Somewhat easy to use, but black-box-y

SagaMaker terminology

First of all, I found the landing page for SageMaker to be a little confusing.

The first thing you need to do is create a "domain". What is a domain? It's kind of like an enclave of relevant AWS services and infrastructure that supply your machine learning environment. From the AWS Documentation, a SageMaker Domain "consists of an associated Amazon Elastic File System (Amazon EFS) volume; a list of authorized users; and a variety of security, application, policy, and Amazon Virtual Private Cloud (Amazon VPC) configurations. An AWS account is limited to one Domain per Region. Users within a Domain can share notebook files and other artifacts with each other." It feels like there could be a better word for this, but as with many things AWS, we'll just have to accept the jargon they've chosen.

While we're defining things, we might as well touch upon two other concepts that are foundational to the inner working of SageMaker: - User Profile: From the docs: "A user profile represents a single user within a Domain, and is the main way to reference a user for the purposes of sharing, reporting, and other user-oriented features. This entity is created when a user onboards to the Amazon SageMaker Domain." - You couldn't always share Notebooks within SageMaker, so I imagine this is a way to keep track of who is creating, doing, modifying, etc what.
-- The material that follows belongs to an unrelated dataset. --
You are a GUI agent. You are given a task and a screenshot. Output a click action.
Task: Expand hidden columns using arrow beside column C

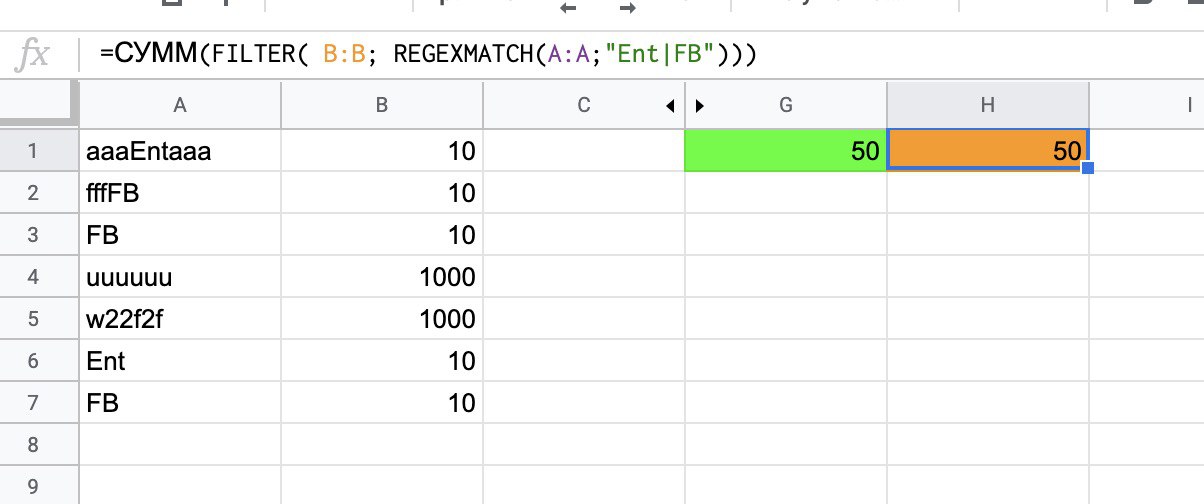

App: Again, from the docs: "An app represents an application [KF note: no kidding] that supports the reading and execution experience of the user’s notebooks, terminals, and consoles. The type of app can be JupyterServer, KernelGateway, RStudioServerPro, or RSession. A user may have multiple Apps active simultaneously."
- It's the platform upon which you create and run notebooks, endpoints, etc. Again, "app" feels like an ambiguous and sub-optimal term for this, but whatevs.

Getting Started, again

Back to me and my SageMaker experience: turns out I had already created a Domain from a tutorial a few months back (I was preparing for my AWS Machine Learning Specialty Certification exam), so clicking on 'Getting Started' and following the steps results in a warning that I couldn't create more than one domain. Cool, but how about you provide me a shortcut to said existing domain from the launch page?

Domain error

Also, by doing this, you'll create another user profile (which shows up under 'Users', as a new 'Name' entry). Which is an unwanted consequence. (To delete this new user, click on the User name, then orange 'Edit' button in lower right, then 'Delete user', plus then some confirmations.)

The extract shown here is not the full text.